_Extrait du texte_
* * * * *

Des projets de territoire pour faire émerger un consensus 

Réunir les acteurs du territoire pour construire un projet d’équilibre entre besoins et ressources disponibles tout en respectant la bonne fonctionnalité des écosystèmes, tel est aussi l’objet des projets de territoire pour la gestion de l’eau (PTGE) - anciennement appelés PGRE (plan de gestion de la ressource en eau).

À la demande du préfet, sous le pilotage de l’État, le Smmar (syndicat mixte des milieux aquatiques et des rivières) anime la démarche de construction concertée et de mise en oeuvre du PGRE à l’échelle du bassin versant de l’Aude avec l’objectif de rééquilibrer le déficit hydrique caractérisé à hauteur de 37 millions de mètres cubes sur la période d’étiage au vu des enjeux prépondérants de l’agriculture, de la navigation (canal du Midi) et de l’alimentation en eau potable. L’une des actions vise à mettre en place un système de compensation complémentaire aux économies d’eau mobilisant des barrages réservoirs existants via les cours d’eau dits "réalimentables". "C’est un  peu la révolution sur le bassin" témoigne Philippe Cluzel, chargé de mission, qui reconnaît encore des difficultés d’acceptabilité du système payant - au prorata des volumes nets prélevés à l’étiage - qui vient compléter le dispositif de compensation gratuit mis en place en 1957 depuis les ressources d’EDF. Le dispositif tarde à se mettre en place, ce qui "incite certains préleveurs à conventionner hors d’un système mutualisé solidaire", regrette-t-il.

* * * * *

_Données fournies_
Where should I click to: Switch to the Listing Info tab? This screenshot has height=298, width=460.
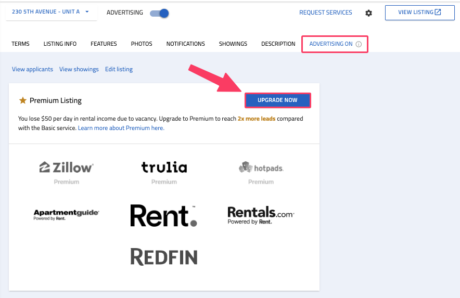(60, 44)
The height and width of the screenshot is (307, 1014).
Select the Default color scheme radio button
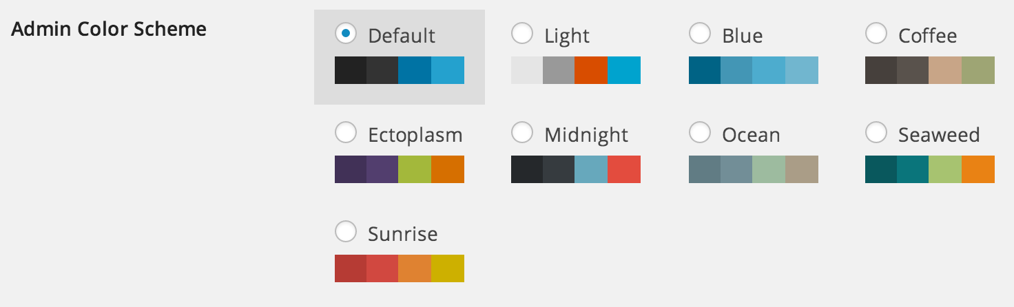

* * * * *

D'après le texte sur les projets de territoire pour la gestion de l'eau, à combien s'élève le déficit hydrique du bassin versant de l'Aude en période d'étiage ?

Il s'élève à 37 millions de mètres cubes.